Enfin, le Parti québécois voulait conserver l'appui des jeunes et ne voulait pas heurter de front les étudiants qui manifestaient nombreux en faveur du FLQ.
Des adversaires
William Tetley regrette que ce soit surtout des adversaires du gouvernement qui ont écrit sur la Crise d'octobre depuis trente-six ans. Ainsi, l'avocat Robert Demers, qui agissait au nom du gouvernement Bourassa dans les négociations avec l'avocat du FLQ Robert Lemieux, n'a jamais parlé avant 2002 des événements auxquels il a été mêlé de très près.
L'ancien ministre en profite pour rétablir certains faits erronés qui ont la vie dure. En voici quatre exemples:
- le ministre assassiné Pierre Laporte est toujours présenté comme le vice-premier ministre du gouvernement Bourassa. C'est faux. Robert Bourassa avait pris soin de ne pas désigner de vice-premier ministre dans son premier cabinet formé en avril 1970;
- ce n'est pas le premier ministre canadien Pierre Elliott Trudeau qui a imposé la Loi des mesures de guerre. Cette disposition avait été exigée dès le 15 octobre 1970 par les autorités municipales de Montréal, puis le lendemain par le gouvernement du Québec;
- cette Loi des mesures de guerre ne restreignait pas toutes les libertés civiles. Le droit de tenir des assemblées publiques, d'organiser des manifestations ou de faire des déclarations hostiles au gouvernement était maintenu;
- Ottawa n'avait pas réduit à néant les pouvoirs du Québec pendant la Crise. Ainsi, c'est le chef de la Sûreté du Québec qui avait les pleins pouvoirs en matière de sécurité, et qui dirigeait à la fois la Sûreté du Québec, la police de Montréal, la Gendarmerie fédérale et l'armée canadienne envoyée en renfort au Québec.
D'autre part, William Tetley analyse longuement et critique sévèrement dans son ouvrage le rôle joué pendant la Crise par l'éditorialiste du Devoir, Claude Ryan et par le groupe de 16 intellectuels qui ont pris position dans une déclaration publique faite le 14 octobre 1970.

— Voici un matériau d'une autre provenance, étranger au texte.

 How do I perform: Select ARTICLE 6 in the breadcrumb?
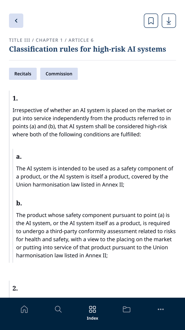coord(81,40)
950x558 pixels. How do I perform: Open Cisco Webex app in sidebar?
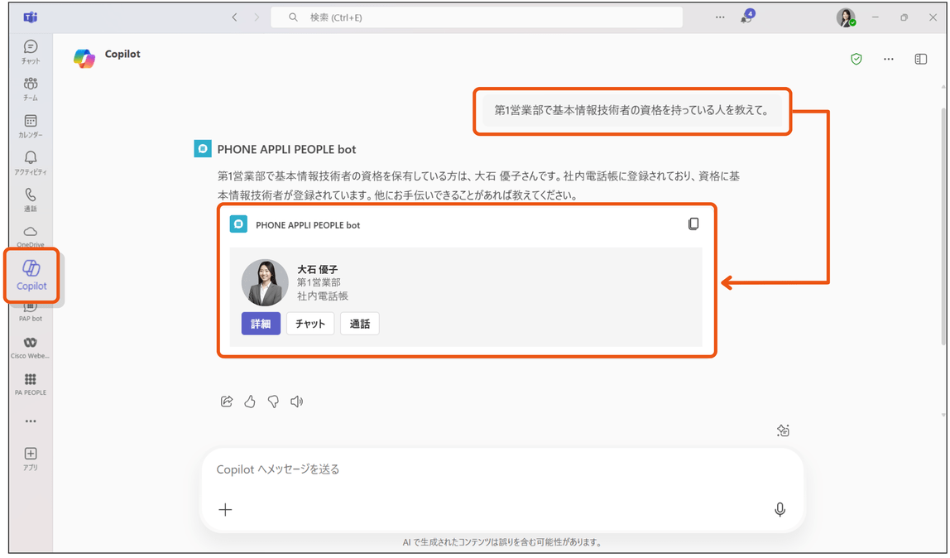click(x=31, y=348)
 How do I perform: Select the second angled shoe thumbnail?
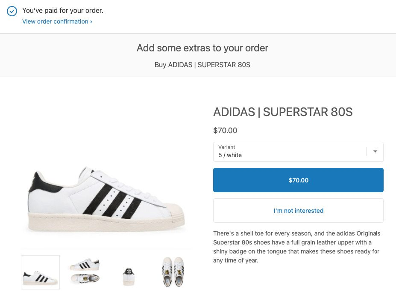tap(84, 272)
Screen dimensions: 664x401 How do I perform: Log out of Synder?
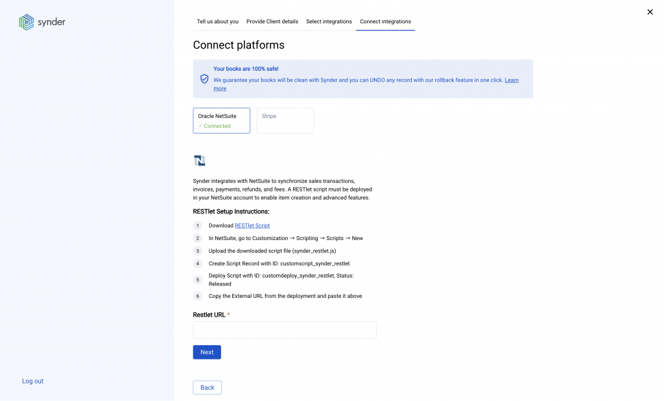tap(33, 381)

Ces 16 intellectuels, dont Claude Ryan, René Lévesque, Jacques Parizeau et les principaux leaders syndicaux, avait (sic) invité le gouvernement à accepter les conditions formulées par le FLQ pour libérer les deux otages.
Quand les historiens parlent de la Crise d'octobre, il (sic) la voit (sic) comme une attaque contre les droits de la personne et les libertés. Le livre de William Tetley, aujourd'hui professeur de droit à l'Université McGill, contredit ce point de vue et soutient que ces droits n'ont pas été réduits d'une façon injustifiée.